Qualitative Methods and Natural-Language Processing

Questions of parameters for good outcomes of measurements beyond output-input

How can qualitative methods inform, enrich or question natural-language processing? This article is a short reflection on the this question.

Natural-language processing (NLP) is a machine learning technique from computer science that uses algorithms to analyze textual data.

Often this is thought of in terms of quantifying the data and considering patterns.

This approach could help to analyse and understand language. However, it could be used to generate language or to monitor language models that have been deployed.

Working with large documents as an example one can often be left wondering where to start. It is of course possible to do unsupervised clustering of words or texts. This is not entirely ‘unsupervised’ of course.

Unsupervised learning is a type of machine learning that looks for previously undetected patterns in a data set with no pre-existing labels and with a minimum of human supervision.
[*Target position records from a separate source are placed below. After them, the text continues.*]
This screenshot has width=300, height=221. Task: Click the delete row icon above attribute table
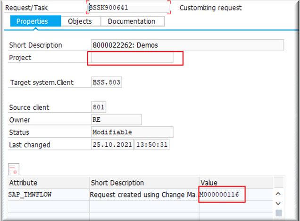click(14, 169)
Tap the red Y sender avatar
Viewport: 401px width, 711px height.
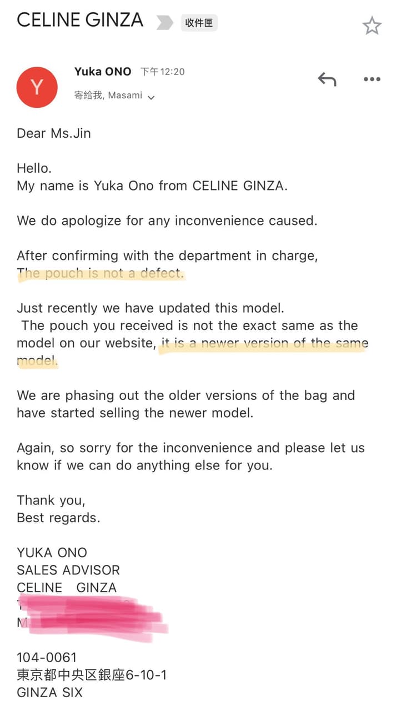[37, 87]
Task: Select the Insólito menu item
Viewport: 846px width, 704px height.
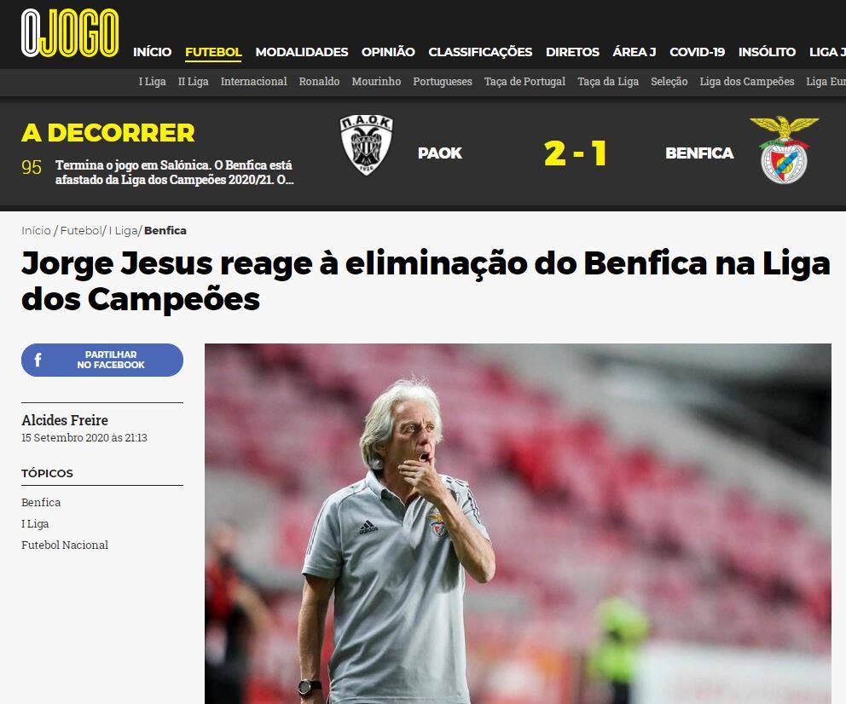Action: 767,52
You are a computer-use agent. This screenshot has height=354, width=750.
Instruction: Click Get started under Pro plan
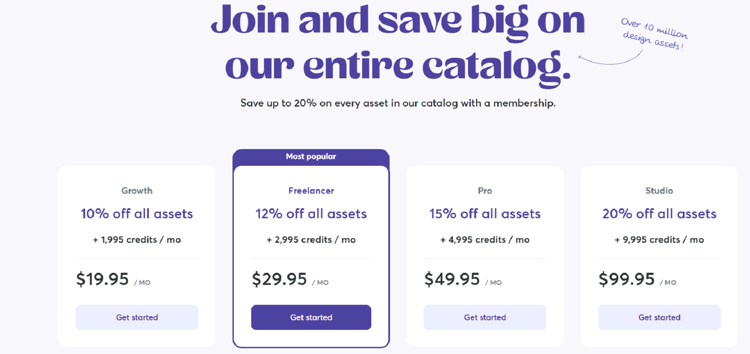point(485,317)
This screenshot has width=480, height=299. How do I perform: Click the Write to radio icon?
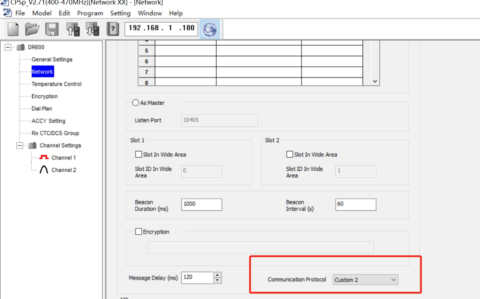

For this to work someone has programmed an algorithm to undertake a set of actions. So unsupervised can be a slight misunderstanding unless you have some prior understanding about ML. Even mathematical decisions can be made through assumptions as to how labels are created or made.

This may be from confusion between the math definition of bias as opposed to that of notions of bias found in social science.

In math it could be:

A sample is "biased" if some members of the population are more likely to be included than others. A sample is "unbiased" if all members of the population are equally likely to be included

In social science this can be constructed differently.

Bias is disproportionate weight in favor of or against an idea or thing, usually in a way that is closed-minded, prejudicial, or unfair. Biases can be innate or learned. People may develop biases for or against an individual, a group, or a belief.

So, in that sense, bias could on the one hand be a systemic error in math. It could on the other hand be ‘unfair’ and be relating to an idea or values.

As recently demonstrated (in GPT-3 as an example) even one of the most advanced NLP algorithms can pick up existing attitudes or statements repeated with potential adverse effects. There are many achievements of progress, yet the considerations may be different.

Error, in applied mathematics, the difference between a true value and an estimate, or approximation, of that value. In statistics, a common example is the difference between the mean of an entire population and the mean of a sample drawn from that population.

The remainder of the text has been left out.